Reklama

Polsko-ukraińskie starcie zwieńczyło dzieło. Takich mistrzostw inni mogą nam zazdrościć [ZDJĘCIA]

To był pojedynek dwóch, godnych siebie rywali. W jednym narożniku aktualny mistrz Europy juniorów z węgierskiego Gyor, w drugim reprezentant Ukrainy, mający na swoim koncie m.in. tytuł mistrza tego kraju, a także srebrny medal mistrzostw świata. Starcie Adriana Guni z Ruslanem Piskovyjem, zgodnie z oczekiwaniami kibiców było wisienką na mistrzowskim torcie. Pojedynek zawodowy, pomiędzy Polakiem a gościem z kraju naszych wschodnich sąsiadów, kończył dwudniowe zmagania w mistrzostwach Polski w kickboxingu w formule oriental rules juniorów i seniorów, a także krajowy czempionat weteranów.


Jak obiecali, tak zrobili. – O tym, kto będzie rywalem Adriana wiedzieliśmy wcześniej, dlatego też przygotowania toczyły się tylko i wyłącznie pod dyktando tego starcia – mówił na kilka dni przed rozpoczęciem gali finałowej mistrzostw Polski w kickboxingu, szkoleniowiec starachowickiego Dragona Marek Jasiński. Popularny "Samuraj" wraz z Dawidem Kasperskim, a zatem fighterem, który również w grodzie nad Kamienną rozpoczynał swoją przygodę ze sportami walki stanęli w narożniku Polaka.

Oko w oko



Adrian Gunia i jego niedzielny rywal, Ruslan Piskovyj po raz pierwszy mieli okazję spotkać się między linami dzień wcześniej, kiedy to uroczyście otworzono dwudniowe zawody. Fighterzy spojrzeli sobie głęboko w oczy. O strachu, tak w jednym jak i drugim przypadku na pewno nie mogło być mowy.

Dla wychowanka Dragona, który powoli kończący się rok na pewno zapisze do jakże udanych (pod koniec sierpnia sięgnął po tytuł najlepszego zawodnika na Starym Kontynencie, wcześniej okazał się najlepszy podczas turnieju Slovak Cup w Bratysławie), walka anonsowana jako main event (takim mianem określa się dania główne gal sportów walki) była nagrodą za wielomiesięczną pracę.

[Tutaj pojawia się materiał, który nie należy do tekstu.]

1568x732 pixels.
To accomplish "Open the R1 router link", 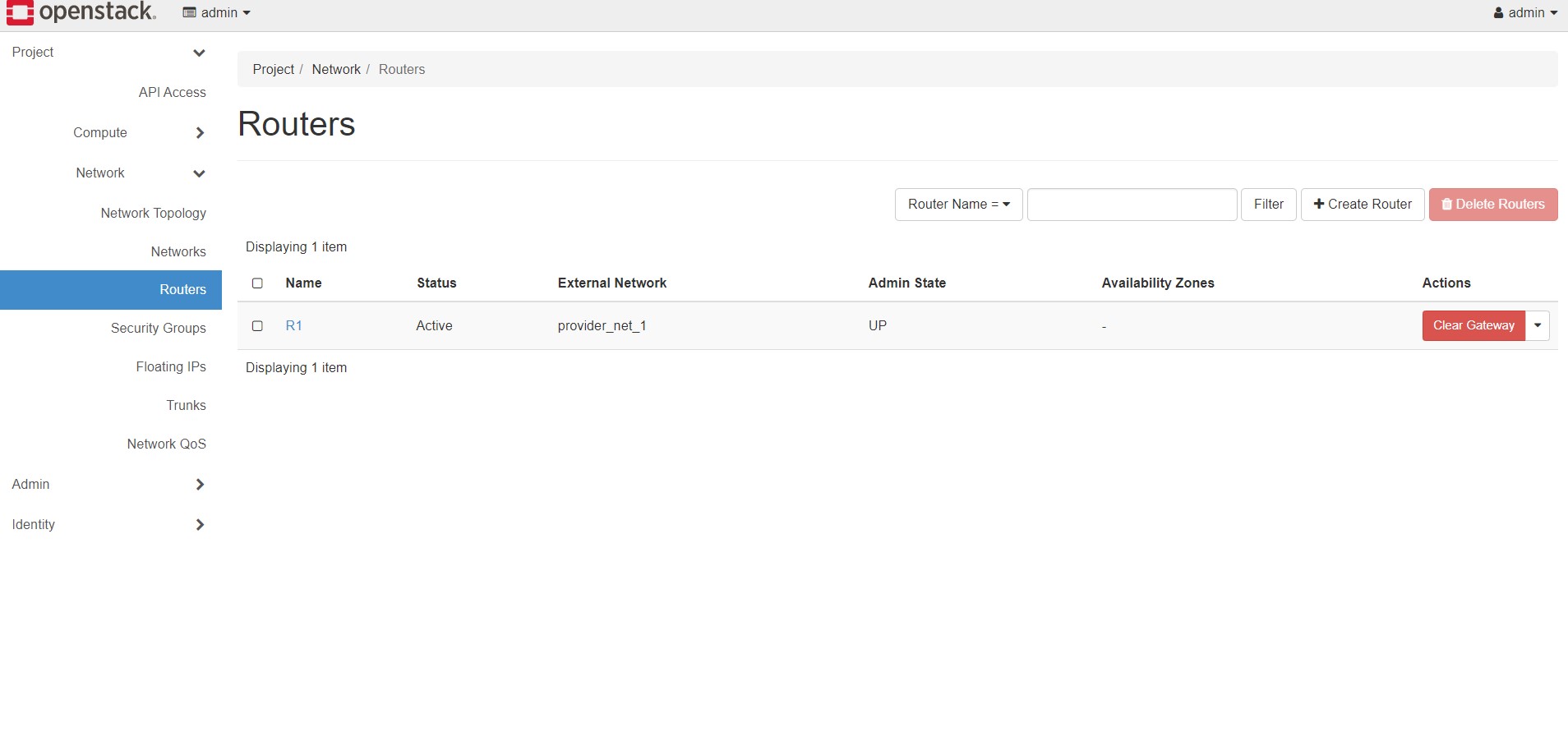I will [x=293, y=326].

Szansa, jaką od organizatorów gali otrzymał starachowiczanin wykorzystał w pełni. 19-latek miał za sobą fantastyczną publiczność, która gorącym i żywiołowym dopingiem wspierała go przez trzy rundy. Gunia, jak na doświadczonego fighetra przystało wraz z przeciwnikiem stworzył fantastyczne widowisko. Podopieczny trenera Jasińskiego pod koniec walki mógł nawet, zakończyć ją nokautem. Sędziowie, co do werdyktu komu bardziej należy się wygrana nie mieli wątpliwości. Trzech arbitrów punktowało pojedynek 30:29 dla Guni.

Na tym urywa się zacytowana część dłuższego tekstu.